>> start
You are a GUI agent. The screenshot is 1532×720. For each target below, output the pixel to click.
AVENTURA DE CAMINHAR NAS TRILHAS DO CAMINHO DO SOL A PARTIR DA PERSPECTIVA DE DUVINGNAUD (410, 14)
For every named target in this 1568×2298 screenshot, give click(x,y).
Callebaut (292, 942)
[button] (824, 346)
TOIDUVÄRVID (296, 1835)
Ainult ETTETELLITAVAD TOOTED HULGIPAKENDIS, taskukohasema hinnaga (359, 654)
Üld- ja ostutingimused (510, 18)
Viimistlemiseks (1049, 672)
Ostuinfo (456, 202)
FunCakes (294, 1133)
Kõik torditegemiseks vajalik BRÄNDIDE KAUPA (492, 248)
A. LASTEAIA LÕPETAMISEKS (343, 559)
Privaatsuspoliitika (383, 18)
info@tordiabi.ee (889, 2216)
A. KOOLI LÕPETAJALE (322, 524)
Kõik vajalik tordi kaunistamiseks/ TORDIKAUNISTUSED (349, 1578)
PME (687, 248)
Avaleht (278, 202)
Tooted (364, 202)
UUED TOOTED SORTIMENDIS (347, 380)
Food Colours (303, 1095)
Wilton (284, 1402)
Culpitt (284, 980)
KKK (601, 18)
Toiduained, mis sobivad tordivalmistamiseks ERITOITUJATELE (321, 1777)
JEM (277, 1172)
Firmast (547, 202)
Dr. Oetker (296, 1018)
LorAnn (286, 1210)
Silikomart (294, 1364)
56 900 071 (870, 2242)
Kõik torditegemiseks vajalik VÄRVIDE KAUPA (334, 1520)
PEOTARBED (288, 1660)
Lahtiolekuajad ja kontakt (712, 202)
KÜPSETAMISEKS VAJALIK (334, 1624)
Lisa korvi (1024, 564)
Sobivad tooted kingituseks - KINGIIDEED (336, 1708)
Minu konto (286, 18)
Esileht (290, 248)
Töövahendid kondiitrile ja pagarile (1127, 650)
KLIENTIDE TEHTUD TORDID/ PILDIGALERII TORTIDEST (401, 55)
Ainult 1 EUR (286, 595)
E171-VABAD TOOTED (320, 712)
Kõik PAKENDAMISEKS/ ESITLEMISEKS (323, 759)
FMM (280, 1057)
>> end
Change every "screenshot" in the material above to "screen capture" and give all the lines again, with everything else left the same.

You are a GUI agent. The screen capture is 1532×720. For each target below, output the pixel to click.
AVENTURA DE CAMINHAR NAS TRILHAS DO CAMINHO DO SOL A PARTIR DA PERSPECTIVA DE DUVINGNAUD (410, 14)
For every named target in this 1568×2298 screen capture, give click(x,y).
Callebaut (292, 942)
[button] (824, 346)
TOIDUVÄRVID (296, 1835)
Ainult ETTETELLITAVAD TOOTED HULGIPAKENDIS, taskukohasema hinnaga (359, 654)
Üld- ja ostutingimused (510, 18)
Viimistlemiseks (1049, 672)
Ostuinfo (456, 202)
FunCakes (294, 1133)
Kõik torditegemiseks vajalik BRÄNDIDE KAUPA (492, 248)
A. LASTEAIA LÕPETAMISEKS (343, 559)
Privaatsuspoliitika (383, 18)
info@tordiabi.ee (889, 2216)
A. KOOLI LÕPETAJALE (322, 524)
Kõik vajalik tordi kaunistamiseks/ TORDIKAUNISTUSED (349, 1578)
PME (687, 248)
Avaleht (278, 202)
Tooted (364, 202)
UUED TOOTED SORTIMENDIS (347, 380)
Food Colours (303, 1095)
Wilton (284, 1402)
Culpitt (284, 980)
KKK (601, 18)
Toiduained, mis sobivad tordivalmistamiseks ERITOITUJATELE (321, 1777)
JEM (277, 1172)
Firmast (547, 202)
Dr. Oetker (296, 1018)
LorAnn (286, 1210)
Silikomart (294, 1364)
56 900 071 (870, 2242)
Kõik torditegemiseks vajalik VÄRVIDE KAUPA (334, 1520)
PEOTARBED (288, 1660)
Lahtiolekuajad ja kontakt (712, 202)
KÜPSETAMISEKS VAJALIK (334, 1624)
Lisa korvi (1024, 564)
Sobivad tooted kingituseks - KINGIIDEED (336, 1708)
Minu konto (286, 18)
Esileht (290, 248)
Töövahendid kondiitrile ja pagarile (1127, 650)
KLIENTIDE TEHTUD TORDID/ PILDIGALERII TORTIDEST (401, 55)
Ainult 1 EUR (286, 595)
E171-VABAD TOOTED (320, 712)
Kõik PAKENDAMISEKS/ ESITLEMISEKS (323, 759)
FMM (280, 1057)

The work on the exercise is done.